■ The problem
Copy the entries below verbatim, from their first line up to and including the line that contains "This screenshot has".
Data records START
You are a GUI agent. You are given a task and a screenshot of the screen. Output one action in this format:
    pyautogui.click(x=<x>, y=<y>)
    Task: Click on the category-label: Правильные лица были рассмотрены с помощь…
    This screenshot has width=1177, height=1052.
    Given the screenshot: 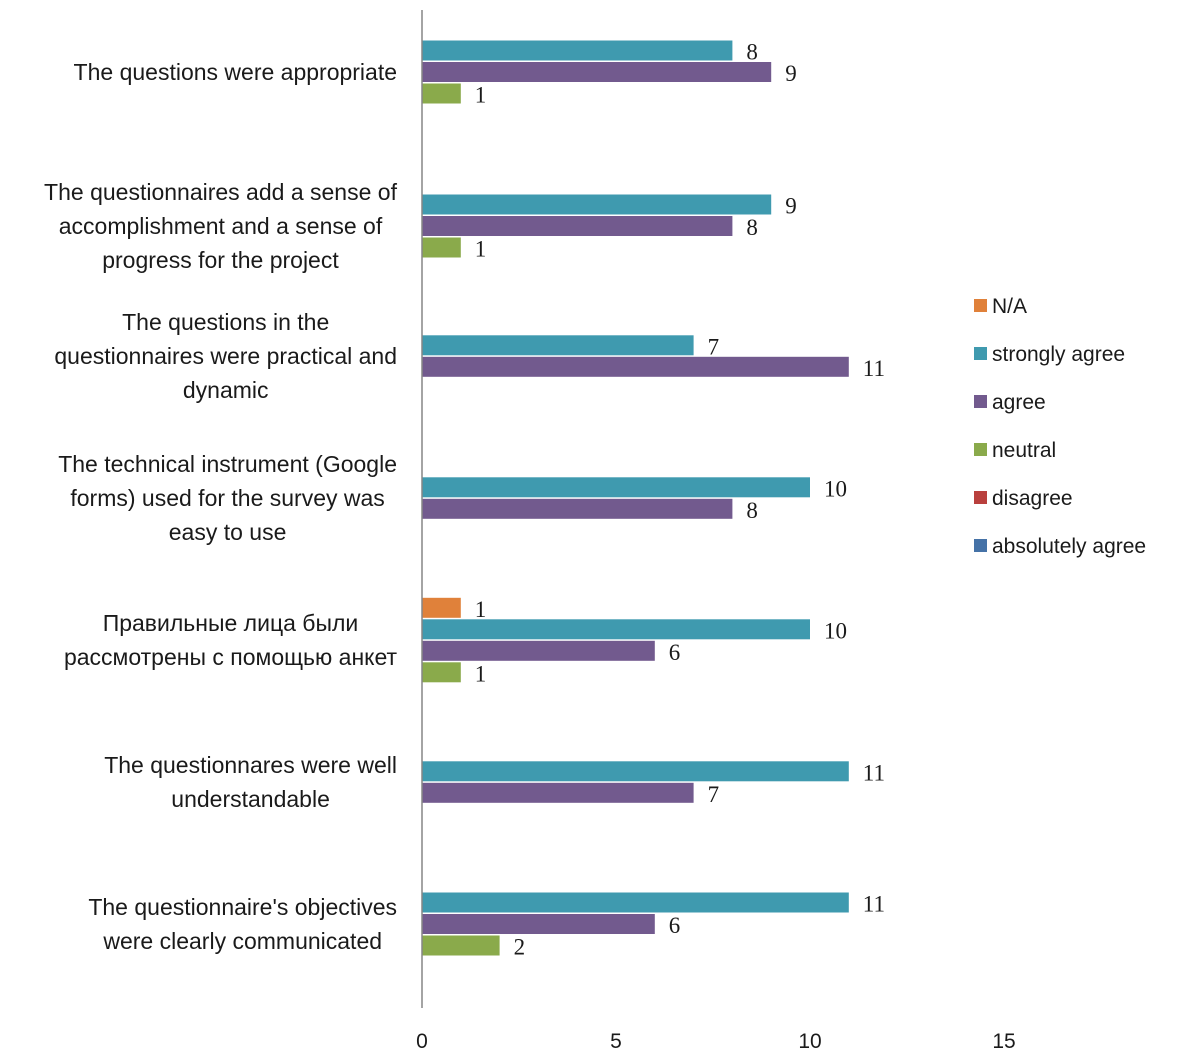 What is the action you would take?
    pyautogui.click(x=231, y=640)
Data records END
■ Result of this exercise
You are a GUI agent. You are given a task and a screenshot of the screen. Output one action in this format:
    pyautogui.click(x=<x>, y=<y>)
    Task: Click on the category-label: Правильные лица были рассмотрены с помощь…
    This screenshot has width=1177, height=1052.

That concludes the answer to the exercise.